The ransomware has targeted industries related to the automobile, healthcare, architecture firms, energy, and electronics sector with the intention to disrupt operations of the victim’s factory. The features of EKANS ransomware can easily bypass any existing ICS protections causing a substantial loss and major operational damage to critical infrastructure.
According to FortiGuard security researchers, the EKANS ransomware is created in such a way that it targets only specific victims. When it was first observed in January 2020, it had the basic ransomware behavior, encrypting files and displaying a ransom note when finished. One thing that makes the EKANS ransomware stand out from other ransomware strains is that it includes a static “kill list” that stops numerous antivirus and industrial control systems (ICS) processes and services. Therefore, after killing the processes, it deletes shadow copies to disable any restoration capabilities. Also, the EKANS ransomware doesn’t follow a uniform extension change like other active ransomware. It modifies the extension with five random characters. The open unused Remote Desktop Protocol (RDP) ports should be closed or prevent the malware from entering the network.

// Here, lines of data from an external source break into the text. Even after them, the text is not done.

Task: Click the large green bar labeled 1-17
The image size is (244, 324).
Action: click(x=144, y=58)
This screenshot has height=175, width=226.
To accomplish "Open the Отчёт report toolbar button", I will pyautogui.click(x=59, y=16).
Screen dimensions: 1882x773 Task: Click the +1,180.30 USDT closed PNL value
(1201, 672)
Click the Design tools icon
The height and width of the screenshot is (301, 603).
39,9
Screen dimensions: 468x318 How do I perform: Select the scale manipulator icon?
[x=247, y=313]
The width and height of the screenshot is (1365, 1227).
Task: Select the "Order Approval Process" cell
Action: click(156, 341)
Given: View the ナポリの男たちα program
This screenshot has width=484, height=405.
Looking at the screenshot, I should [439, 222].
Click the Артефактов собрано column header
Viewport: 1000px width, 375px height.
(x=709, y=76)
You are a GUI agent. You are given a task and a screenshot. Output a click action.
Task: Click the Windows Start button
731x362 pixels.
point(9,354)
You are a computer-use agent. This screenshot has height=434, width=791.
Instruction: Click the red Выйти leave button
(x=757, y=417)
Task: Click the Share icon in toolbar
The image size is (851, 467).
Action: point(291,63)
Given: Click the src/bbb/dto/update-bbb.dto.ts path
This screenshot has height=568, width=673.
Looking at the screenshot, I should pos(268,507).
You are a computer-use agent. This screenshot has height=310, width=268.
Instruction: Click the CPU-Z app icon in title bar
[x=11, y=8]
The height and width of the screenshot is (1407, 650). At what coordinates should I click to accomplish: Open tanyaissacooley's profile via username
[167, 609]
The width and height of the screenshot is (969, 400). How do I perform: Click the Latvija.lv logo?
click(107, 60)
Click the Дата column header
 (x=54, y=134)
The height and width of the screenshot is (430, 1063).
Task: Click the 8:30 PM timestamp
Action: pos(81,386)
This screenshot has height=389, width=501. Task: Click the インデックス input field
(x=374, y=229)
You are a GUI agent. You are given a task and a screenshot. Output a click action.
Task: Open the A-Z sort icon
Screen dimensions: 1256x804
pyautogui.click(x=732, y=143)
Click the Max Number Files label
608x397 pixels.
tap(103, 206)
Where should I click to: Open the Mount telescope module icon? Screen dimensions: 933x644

Detection and prevention should focus on strong network and endpoint visibility, with EDR solution and network sensors that can detect lateral movement and malware propagation, or initial reconnaissance of the malware against domain controllers.
When detected, it is important to call a forensics firm that has an understanding of this malware virus stain, and can eradicate, contain and recover from initial compromise. Often forensic firms deploy cyber vaccines, such as LIFARS Dridex Cyber Vaccine published here. Dridex is a malware developed by a know threat actor called Evil Corp.
Having tested incident response plans can help with a limitation on OT and IT infrastructure disruption and damage. It is vital that enterprises practice and train with digital forensic firms on how to respond to this new threat.
Also, it is common that ransomware operators keep their presence in the network even after the initial ransomware threat is eliminated. Therefore, we advise to perform a threat hunting to find out if the adversaries still have control over your infrastructure.